#### EXTRACTED MATERIAL ####

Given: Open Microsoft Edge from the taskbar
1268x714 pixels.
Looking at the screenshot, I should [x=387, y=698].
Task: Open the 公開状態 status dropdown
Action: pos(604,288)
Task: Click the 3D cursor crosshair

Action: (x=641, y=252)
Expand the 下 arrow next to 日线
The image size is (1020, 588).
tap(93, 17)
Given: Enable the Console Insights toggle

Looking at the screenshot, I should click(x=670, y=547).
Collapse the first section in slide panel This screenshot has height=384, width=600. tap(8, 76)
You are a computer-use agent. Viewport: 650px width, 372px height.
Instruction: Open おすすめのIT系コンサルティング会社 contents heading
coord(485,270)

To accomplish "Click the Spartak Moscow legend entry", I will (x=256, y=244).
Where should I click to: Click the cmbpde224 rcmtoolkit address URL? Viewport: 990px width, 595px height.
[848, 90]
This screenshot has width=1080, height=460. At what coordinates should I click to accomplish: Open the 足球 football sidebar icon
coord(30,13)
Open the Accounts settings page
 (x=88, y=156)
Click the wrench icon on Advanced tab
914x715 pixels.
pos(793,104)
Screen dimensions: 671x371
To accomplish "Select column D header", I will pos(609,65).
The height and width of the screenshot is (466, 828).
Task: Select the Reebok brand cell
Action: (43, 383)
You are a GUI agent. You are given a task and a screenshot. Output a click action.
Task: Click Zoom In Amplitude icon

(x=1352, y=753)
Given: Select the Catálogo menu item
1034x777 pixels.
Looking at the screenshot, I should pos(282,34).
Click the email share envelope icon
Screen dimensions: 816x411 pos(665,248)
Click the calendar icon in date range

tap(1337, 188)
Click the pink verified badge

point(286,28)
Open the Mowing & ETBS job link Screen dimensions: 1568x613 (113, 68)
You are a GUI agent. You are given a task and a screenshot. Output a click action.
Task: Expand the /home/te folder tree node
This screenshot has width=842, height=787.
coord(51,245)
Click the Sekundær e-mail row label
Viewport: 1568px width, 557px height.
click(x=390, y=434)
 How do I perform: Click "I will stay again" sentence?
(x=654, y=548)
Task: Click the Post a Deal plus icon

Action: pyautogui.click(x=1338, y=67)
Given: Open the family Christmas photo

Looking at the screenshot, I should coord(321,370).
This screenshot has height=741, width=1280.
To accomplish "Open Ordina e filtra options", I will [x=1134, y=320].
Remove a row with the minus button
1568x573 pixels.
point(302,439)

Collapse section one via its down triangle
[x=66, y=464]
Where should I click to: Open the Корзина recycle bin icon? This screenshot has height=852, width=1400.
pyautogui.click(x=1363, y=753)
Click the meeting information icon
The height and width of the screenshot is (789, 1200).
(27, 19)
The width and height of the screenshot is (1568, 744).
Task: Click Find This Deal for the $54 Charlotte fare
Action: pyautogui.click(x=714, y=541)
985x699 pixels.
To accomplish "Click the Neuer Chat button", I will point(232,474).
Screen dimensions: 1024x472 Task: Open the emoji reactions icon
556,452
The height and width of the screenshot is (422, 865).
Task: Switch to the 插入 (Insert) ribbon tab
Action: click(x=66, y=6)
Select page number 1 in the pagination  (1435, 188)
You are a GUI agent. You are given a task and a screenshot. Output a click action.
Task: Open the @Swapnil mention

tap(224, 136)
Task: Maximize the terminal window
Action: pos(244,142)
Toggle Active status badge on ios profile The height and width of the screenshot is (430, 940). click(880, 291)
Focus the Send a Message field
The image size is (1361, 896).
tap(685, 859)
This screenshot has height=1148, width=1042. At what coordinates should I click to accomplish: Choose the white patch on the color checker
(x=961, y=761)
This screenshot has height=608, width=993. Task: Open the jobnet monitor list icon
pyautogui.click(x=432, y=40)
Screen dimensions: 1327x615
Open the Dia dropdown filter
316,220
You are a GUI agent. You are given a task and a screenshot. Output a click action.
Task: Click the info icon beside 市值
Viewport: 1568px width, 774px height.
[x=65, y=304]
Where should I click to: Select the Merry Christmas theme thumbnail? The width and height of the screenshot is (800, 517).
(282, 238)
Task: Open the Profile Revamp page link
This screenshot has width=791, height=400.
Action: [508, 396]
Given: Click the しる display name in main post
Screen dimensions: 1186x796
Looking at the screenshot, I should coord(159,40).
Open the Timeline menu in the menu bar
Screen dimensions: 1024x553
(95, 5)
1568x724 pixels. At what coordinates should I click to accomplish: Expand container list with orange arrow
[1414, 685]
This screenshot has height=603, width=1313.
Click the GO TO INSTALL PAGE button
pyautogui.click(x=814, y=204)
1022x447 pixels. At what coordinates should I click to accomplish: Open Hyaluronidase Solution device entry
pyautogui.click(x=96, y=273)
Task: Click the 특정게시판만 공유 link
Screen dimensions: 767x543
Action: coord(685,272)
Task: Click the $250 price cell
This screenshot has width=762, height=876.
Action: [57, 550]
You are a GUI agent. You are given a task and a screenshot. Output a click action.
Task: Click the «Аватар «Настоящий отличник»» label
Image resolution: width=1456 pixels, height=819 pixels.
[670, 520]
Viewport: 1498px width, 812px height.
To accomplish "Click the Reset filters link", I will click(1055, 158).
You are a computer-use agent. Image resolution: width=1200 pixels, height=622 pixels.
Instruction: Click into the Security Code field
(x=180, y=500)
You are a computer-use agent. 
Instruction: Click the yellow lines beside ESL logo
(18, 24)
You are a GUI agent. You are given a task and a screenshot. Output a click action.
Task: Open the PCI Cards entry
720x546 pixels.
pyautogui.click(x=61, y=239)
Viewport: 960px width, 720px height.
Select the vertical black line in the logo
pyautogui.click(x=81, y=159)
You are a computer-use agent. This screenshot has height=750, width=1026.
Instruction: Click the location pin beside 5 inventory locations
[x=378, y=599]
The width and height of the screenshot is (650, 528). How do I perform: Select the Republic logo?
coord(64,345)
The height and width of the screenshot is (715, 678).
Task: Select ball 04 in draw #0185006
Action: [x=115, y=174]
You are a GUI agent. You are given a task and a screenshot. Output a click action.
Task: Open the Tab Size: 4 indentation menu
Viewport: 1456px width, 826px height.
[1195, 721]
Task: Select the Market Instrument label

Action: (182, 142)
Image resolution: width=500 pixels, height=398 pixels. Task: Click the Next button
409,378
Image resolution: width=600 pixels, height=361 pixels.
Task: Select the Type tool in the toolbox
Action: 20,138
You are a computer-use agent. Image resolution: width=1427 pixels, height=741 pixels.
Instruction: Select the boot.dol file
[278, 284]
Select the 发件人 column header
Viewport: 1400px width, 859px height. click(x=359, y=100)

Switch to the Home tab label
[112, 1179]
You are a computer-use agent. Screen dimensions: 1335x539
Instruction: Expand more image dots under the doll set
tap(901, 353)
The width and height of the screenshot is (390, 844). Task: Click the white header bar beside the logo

####

**TO DO**
The answer should be the full set of records, reproduced exactly.

**RESULT OF THE TASK**
Given: Open Microsoft Edge from the taskbar
1268x714 pixels.
Looking at the screenshot, I should [x=387, y=698].
Task: Open the 公開状態 status dropdown
Action: pos(604,288)
Task: Click the 3D cursor crosshair

Action: (x=641, y=252)
Expand the 下 arrow next to 日线
The image size is (1020, 588).
tap(93, 17)
Given: Enable the Console Insights toggle

Looking at the screenshot, I should click(x=670, y=547).
Collapse the first section in slide panel This screenshot has height=384, width=600. tap(8, 76)
You are a computer-use agent. Viewport: 650px width, 372px height.
Instruction: Open おすすめのIT系コンサルティング会社 contents heading
coord(485,270)

To accomplish "Click the Spartak Moscow legend entry", I will (x=256, y=244).
Where should I click to: Click the cmbpde224 rcmtoolkit address URL? Viewport: 990px width, 595px height.
[848, 90]
This screenshot has width=1080, height=460. At what coordinates should I click to accomplish: Open the 足球 football sidebar icon
coord(30,13)
Open the Accounts settings page
 (x=88, y=156)
Click the wrench icon on Advanced tab
914x715 pixels.
pos(793,104)
Screen dimensions: 671x371
To accomplish "Select column D header", I will pos(609,65).
The height and width of the screenshot is (466, 828).
Task: Select the Reebok brand cell
Action: (43, 383)
You are a GUI agent. You are given a task and a screenshot. Output a click action.
Task: Click Zoom In Amplitude icon

(x=1352, y=753)
Given: Select the Catálogo menu item
1034x777 pixels.
Looking at the screenshot, I should pos(282,34).
Click the email share envelope icon
Screen dimensions: 816x411 pos(665,248)
Click the calendar icon in date range

tap(1337, 188)
Click the pink verified badge

point(286,28)
Open the Mowing & ETBS job link Screen dimensions: 1568x613 (113, 68)
You are a GUI agent. You are given a task and a screenshot. Output a click action.
Task: Expand the /home/te folder tree node
This screenshot has width=842, height=787.
coord(51,245)
Click the Sekundær e-mail row label
Viewport: 1568px width, 557px height.
click(x=390, y=434)
 How do I perform: Click "I will stay again" sentence?
(x=654, y=548)
Task: Click the Post a Deal plus icon

Action: pyautogui.click(x=1338, y=67)
Given: Open the family Christmas photo

Looking at the screenshot, I should coord(321,370).
This screenshot has height=741, width=1280.
To accomplish "Open Ordina e filtra options", I will [x=1134, y=320].
Remove a row with the minus button
1568x573 pixels.
point(302,439)

Collapse section one via its down triangle
[x=66, y=464]
Where should I click to: Open the Корзина recycle bin icon? This screenshot has height=852, width=1400.
pyautogui.click(x=1363, y=753)
Click the meeting information icon
The height and width of the screenshot is (789, 1200).
(27, 19)
The width and height of the screenshot is (1568, 744).
Task: Click Find This Deal for the $54 Charlotte fare
Action: pyautogui.click(x=714, y=541)
985x699 pixels.
To accomplish "Click the Neuer Chat button", I will point(232,474).
Screen dimensions: 1024x472 Task: Open the emoji reactions icon
556,452
The height and width of the screenshot is (422, 865).
Task: Switch to the 插入 (Insert) ribbon tab
Action: click(x=66, y=6)
Select page number 1 in the pagination  (1435, 188)
You are a GUI agent. You are given a task and a screenshot. Output a click action.
Task: Open the @Swapnil mention

tap(224, 136)
Task: Maximize the terminal window
Action: pos(244,142)
Toggle Active status badge on ios profile The height and width of the screenshot is (430, 940). click(880, 291)
Focus the Send a Message field
The image size is (1361, 896).
tap(685, 859)
This screenshot has height=1148, width=1042. At what coordinates should I click to accomplish: Choose the white patch on the color checker
(x=961, y=761)
This screenshot has height=608, width=993. Task: Open the jobnet monitor list icon
pyautogui.click(x=432, y=40)
Screen dimensions: 1327x615
Open the Dia dropdown filter
316,220
You are a GUI agent. You are given a task and a screenshot. Output a click action.
Task: Click the info icon beside 市值
Viewport: 1568px width, 774px height.
[x=65, y=304]
Where should I click to: Select the Merry Christmas theme thumbnail? The width and height of the screenshot is (800, 517).
(282, 238)
Task: Open the Profile Revamp page link
This screenshot has width=791, height=400.
Action: [508, 396]
Given: Click the しる display name in main post
Screen dimensions: 1186x796
Looking at the screenshot, I should coord(159,40).
Open the Timeline menu in the menu bar
Screen dimensions: 1024x553
(95, 5)
1568x724 pixels. At what coordinates should I click to accomplish: Expand container list with orange arrow
[1414, 685]
This screenshot has height=603, width=1313.
Click the GO TO INSTALL PAGE button
pyautogui.click(x=814, y=204)
1022x447 pixels. At what coordinates should I click to accomplish: Open Hyaluronidase Solution device entry
pyautogui.click(x=96, y=273)
Task: Click the 특정게시판만 공유 link
Screen dimensions: 767x543
Action: coord(685,272)
Task: Click the $250 price cell
This screenshot has width=762, height=876.
Action: [57, 550]
You are a GUI agent. You are given a task and a screenshot. Output a click action.
Task: Click the «Аватар «Настоящий отличник»» label
Image resolution: width=1456 pixels, height=819 pixels.
[670, 520]
Viewport: 1498px width, 812px height.
To accomplish "Click the Reset filters link", I will click(1055, 158).
You are a computer-use agent. Image resolution: width=1200 pixels, height=622 pixels.
Instruction: Click into the Security Code field
(x=180, y=500)
You are a computer-use agent. 
Instruction: Click the yellow lines beside ESL logo
(18, 24)
You are a GUI agent. You are given a task and a screenshot. Output a click action.
Task: Open the PCI Cards entry
720x546 pixels.
pyautogui.click(x=61, y=239)
Viewport: 960px width, 720px height.
Select the vertical black line in the logo
pyautogui.click(x=81, y=159)
You are a computer-use agent. This screenshot has height=750, width=1026.
Instruction: Click the location pin beside 5 inventory locations
[x=378, y=599]
The width and height of the screenshot is (650, 528). How do I perform: Select the Republic logo?
coord(64,345)
The height and width of the screenshot is (715, 678).
Task: Select ball 04 in draw #0185006
Action: [x=115, y=174]
You are a GUI agent. You are given a task and a screenshot. Output a click action.
Task: Open the Tab Size: 4 indentation menu
Viewport: 1456px width, 826px height.
[1195, 721]
Task: Select the Market Instrument label

Action: (182, 142)
Image resolution: width=500 pixels, height=398 pixels. Task: Click the Next button
409,378
Image resolution: width=600 pixels, height=361 pixels.
Task: Select the Type tool in the toolbox
Action: 20,138
You are a computer-use agent. Image resolution: width=1427 pixels, height=741 pixels.
Instruction: Select the boot.dol file
[278, 284]
Select the 发件人 column header
Viewport: 1400px width, 859px height. click(x=359, y=100)

Switch to the Home tab label
[112, 1179]
You are a computer-use agent. Screen dimensions: 1335x539
Instruction: Expand more image dots under the doll set
tap(901, 353)
The width and height of the screenshot is (390, 844). Task: Click the white header bar beside the logo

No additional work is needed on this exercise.